## AIM OF THE TASK
Set down again, word for word, the lines of the records starting at the line that contains "Where should I" and ending with the final line of the records, both included, and omit the pictures from your answer.

## ROWS
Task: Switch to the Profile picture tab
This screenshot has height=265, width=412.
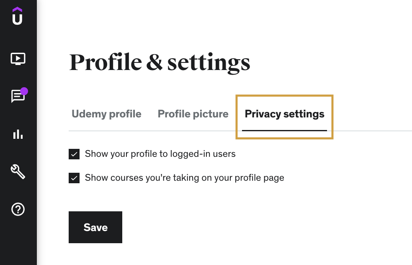Action: pos(193,114)
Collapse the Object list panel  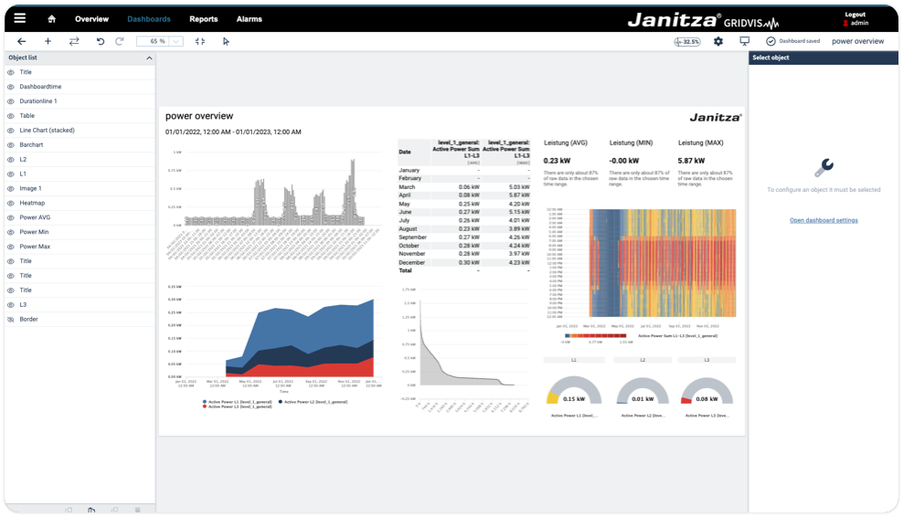point(149,58)
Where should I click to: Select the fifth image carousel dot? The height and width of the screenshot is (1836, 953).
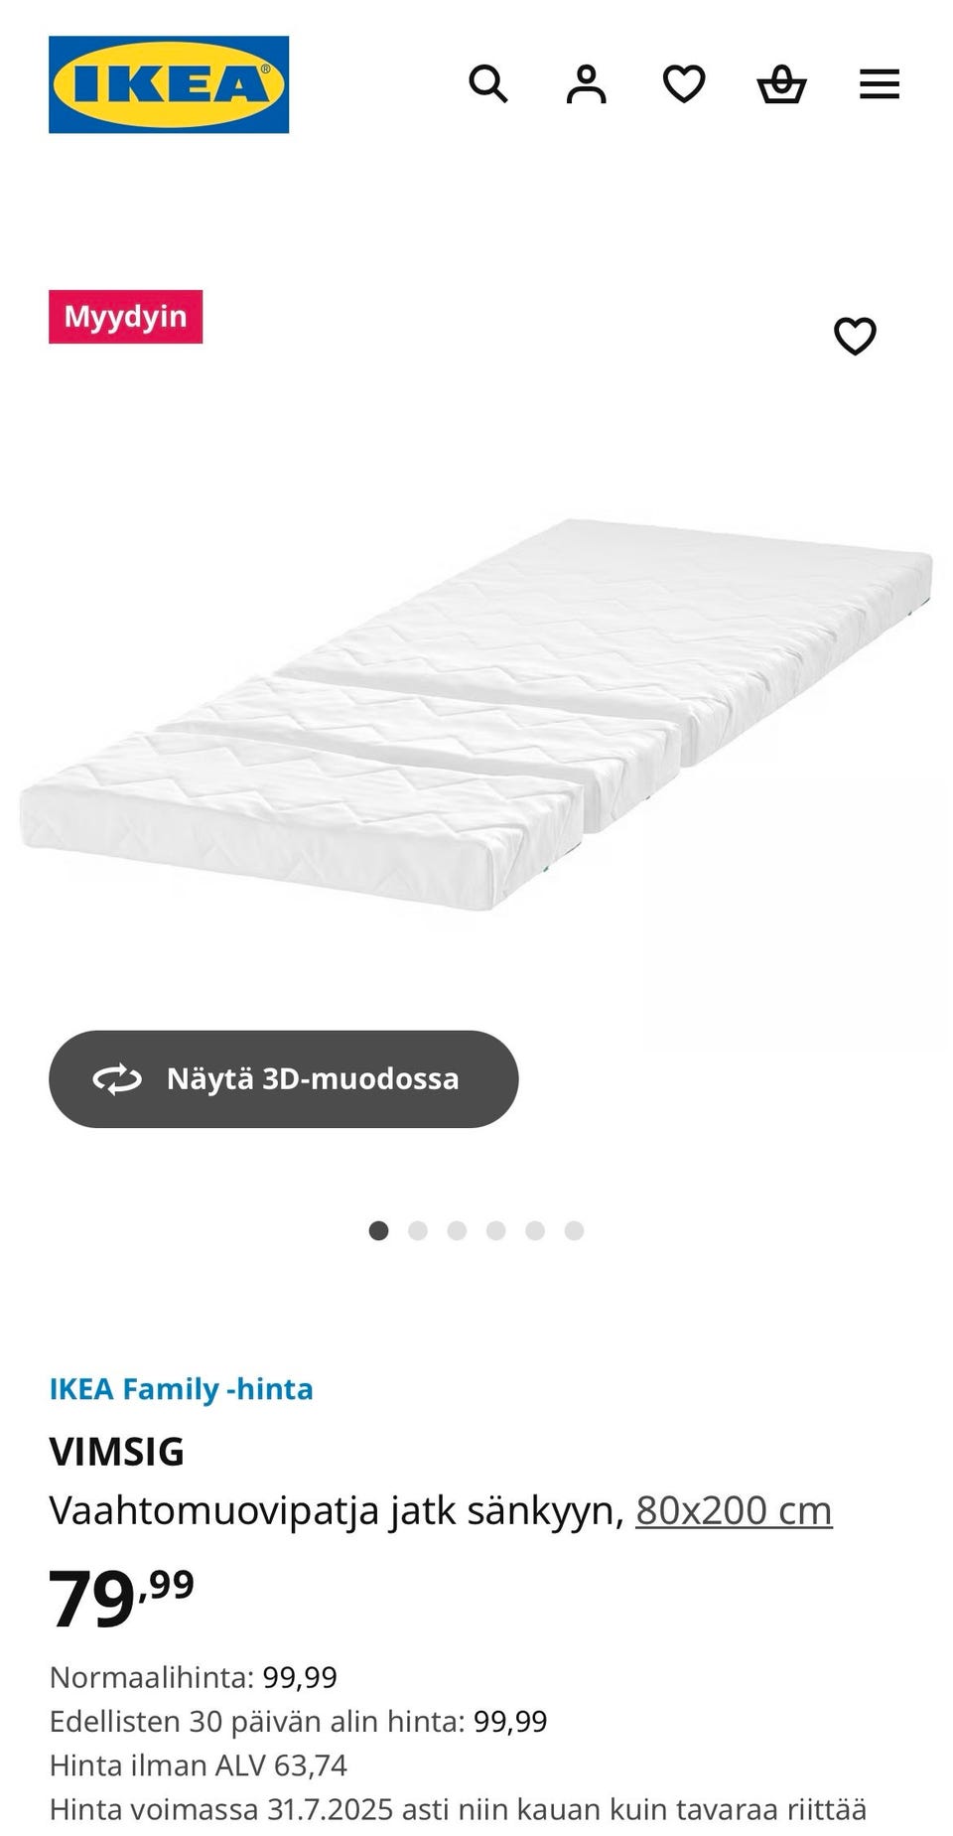pos(535,1230)
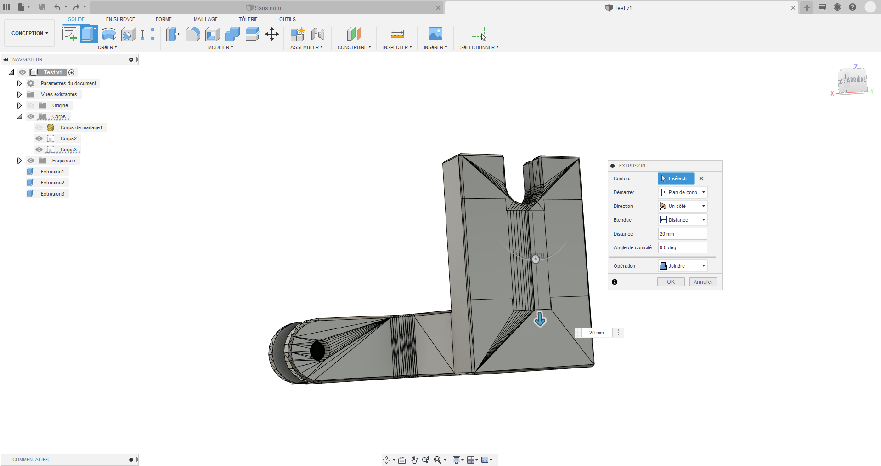Expand the Paramètres du document node
881x466 pixels.
(x=19, y=83)
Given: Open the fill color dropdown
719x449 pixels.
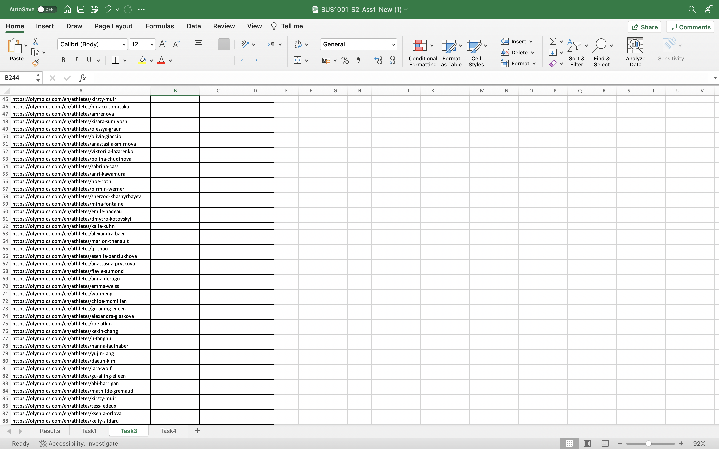Looking at the screenshot, I should (152, 60).
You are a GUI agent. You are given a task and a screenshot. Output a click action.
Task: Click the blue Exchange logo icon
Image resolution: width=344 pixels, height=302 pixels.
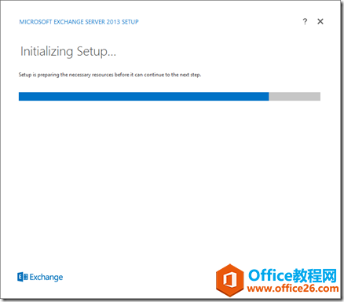pos(23,277)
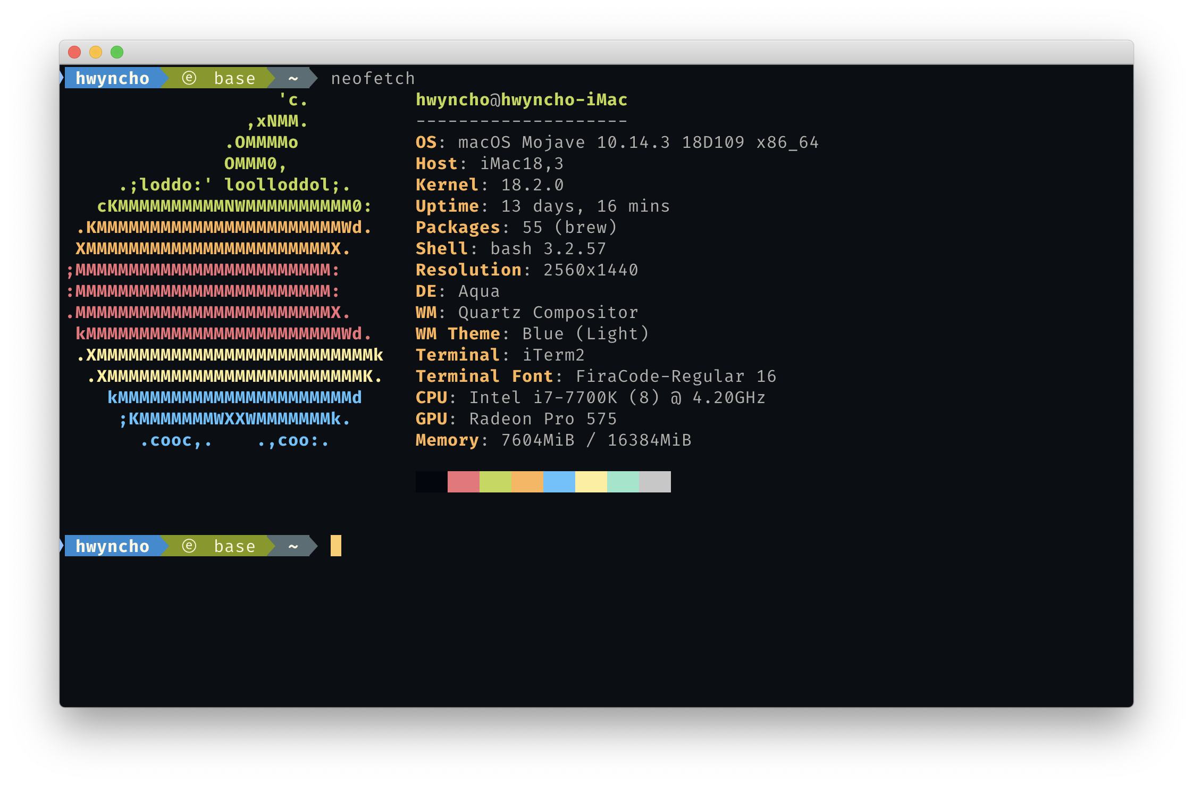Click the mint green palette block
The image size is (1193, 786).
coord(623,482)
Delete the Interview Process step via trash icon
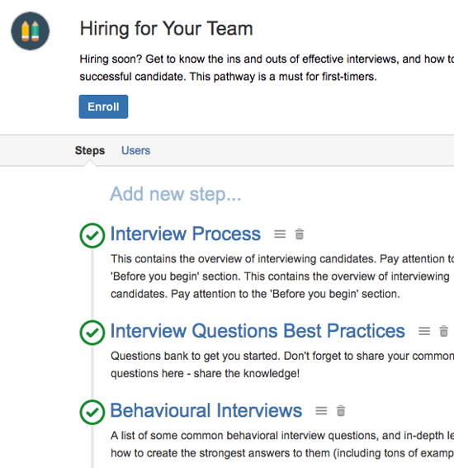 300,234
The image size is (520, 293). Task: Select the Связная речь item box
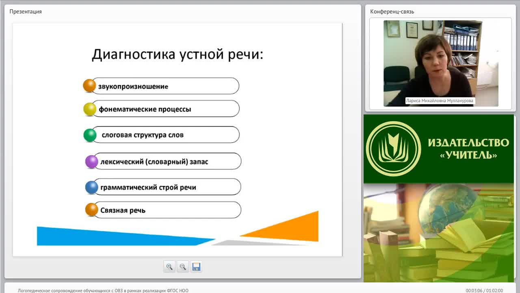coord(167,210)
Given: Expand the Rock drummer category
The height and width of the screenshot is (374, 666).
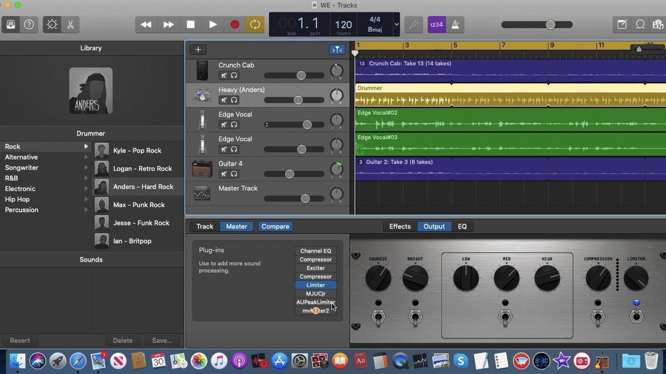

## ANSWER
Where should I click to: Select the fifth image carousel dot? The height and width of the screenshot is (1836, 953).
pos(535,1230)
Expand the Paramètres du document node
881x466 pixels.
(x=19, y=83)
Given: Open the fill color dropdown
719x449 pixels.
Looking at the screenshot, I should (152, 60).
You are a GUI agent. You are given a task and a screenshot. Output a click action.
Task: Click the blue Exchange logo icon
Image resolution: width=344 pixels, height=302 pixels.
pos(23,277)
Click the mint green palette block
The image size is (1193, 786).
coord(623,482)
Delete the Interview Process step via trash icon
 300,234
The image size is (520, 293). Task: Select the Связная речь item box
coord(167,210)
Given: Expand the Rock drummer category
The height and width of the screenshot is (374, 666).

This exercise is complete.